3 Dec. 45

of the Charter, as a document of which the Court will take judicial notice. Article 21 provides:

"The Tribunal shall not require proof of facts of common knowledge but shall take judicial notice thereof. It shall also take judicial notice of official governmental documents and reports of the United Nations, including the accounts and documents of the committees set up in the various Allied countries for the investigation of war crimes and the records and findings of military or other tribunals of any of the United Nations."
Since, under that provision, the Court will take judicial notice of this governmental report by the Czech Government, I shall, with the leave of the Tribunal, merely summarize Pages 9 to 12 of this report to show the background of the subsequent Nazi intrigue within Czechoslovakia.

Nazi agitation in Czechoslovakia dated from the earliest days of the Nazi Party. In the years following the first World War, a German National Socialist Workers Party (DNSAP), which maintained close contact with Hitler's NSDAP, was activated in the Sudetenland. In 1932, ringleaders of the Sudeten Volkssport, an organization corresponding to the Nazi SA or Sturmabteilung, openly endorsed the 21 points of Hitler's program, the first of which demanded the union of all Germans in a greater Germany. Soon thereafter, they were charged with planning armed rebellion on behalf of a foreign power and were sentenced for conspiracy against the Czech Republic.

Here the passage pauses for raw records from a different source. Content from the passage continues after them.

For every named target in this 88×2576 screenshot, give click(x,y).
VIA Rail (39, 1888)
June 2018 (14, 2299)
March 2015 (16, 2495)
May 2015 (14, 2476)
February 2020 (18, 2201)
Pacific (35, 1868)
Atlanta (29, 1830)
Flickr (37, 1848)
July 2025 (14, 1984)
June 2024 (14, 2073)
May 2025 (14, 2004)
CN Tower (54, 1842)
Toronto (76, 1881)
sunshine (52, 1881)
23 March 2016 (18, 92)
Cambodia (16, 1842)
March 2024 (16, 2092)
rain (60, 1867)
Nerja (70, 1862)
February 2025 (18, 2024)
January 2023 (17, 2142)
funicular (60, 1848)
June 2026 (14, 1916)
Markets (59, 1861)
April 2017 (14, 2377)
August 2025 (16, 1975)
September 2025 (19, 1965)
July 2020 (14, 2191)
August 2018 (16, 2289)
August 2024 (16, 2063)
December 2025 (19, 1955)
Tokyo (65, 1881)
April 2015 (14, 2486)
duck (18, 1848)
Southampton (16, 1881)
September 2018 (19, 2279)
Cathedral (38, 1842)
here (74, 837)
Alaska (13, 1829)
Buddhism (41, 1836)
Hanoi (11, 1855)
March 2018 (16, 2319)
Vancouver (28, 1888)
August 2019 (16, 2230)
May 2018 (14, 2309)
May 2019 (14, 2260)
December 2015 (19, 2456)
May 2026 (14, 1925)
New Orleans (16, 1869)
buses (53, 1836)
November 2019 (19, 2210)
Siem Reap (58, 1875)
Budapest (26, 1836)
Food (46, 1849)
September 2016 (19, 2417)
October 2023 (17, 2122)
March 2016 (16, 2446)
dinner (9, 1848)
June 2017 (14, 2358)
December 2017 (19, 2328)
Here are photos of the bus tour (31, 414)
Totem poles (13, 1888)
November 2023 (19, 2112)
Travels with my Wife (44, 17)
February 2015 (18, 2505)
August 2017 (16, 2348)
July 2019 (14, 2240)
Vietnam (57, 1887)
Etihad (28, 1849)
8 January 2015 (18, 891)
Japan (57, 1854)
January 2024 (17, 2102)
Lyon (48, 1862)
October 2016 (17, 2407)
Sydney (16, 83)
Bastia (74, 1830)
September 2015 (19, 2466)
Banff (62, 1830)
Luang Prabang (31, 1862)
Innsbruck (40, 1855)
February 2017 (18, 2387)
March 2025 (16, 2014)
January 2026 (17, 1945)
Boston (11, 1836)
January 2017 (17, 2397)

Late in 1933, the National Socialist Party of Czechoslovakia forestalled its dissolution by voluntary liquidation and several of its chiefs escaped across the border into Germany. For a year thereafter, Nazi activity in Czechoslovakia continued underground.

On 1 October 1934, with the approval and at the urging of the Nazi conspirators, an instructor of gymnastics, Konrad Henlein, established the German Home Front or Deutsche Heimatfront, which, the following spring became the Sudeten German Party (SDP). Profiting from the experiences of the Czech National Socialist Party, Henlein denied any connection with the German Nazis. He rejected pan-Germanism and professed his respect for individual liberties and his loyalty to honest democracy and to the Czech State. His party, nonetheless, was built on the basis of the Nazi Führerprinzip, and he became its Führer.

By 1937, when the powers of Hitler's Germany had become manifest, Henlein and his followers were striking a more aggressive note, demanding without definition, "complete Sudeten autonomy". The SDP laid proposals before the Czech Parliament which would in substance, have created a state within a state.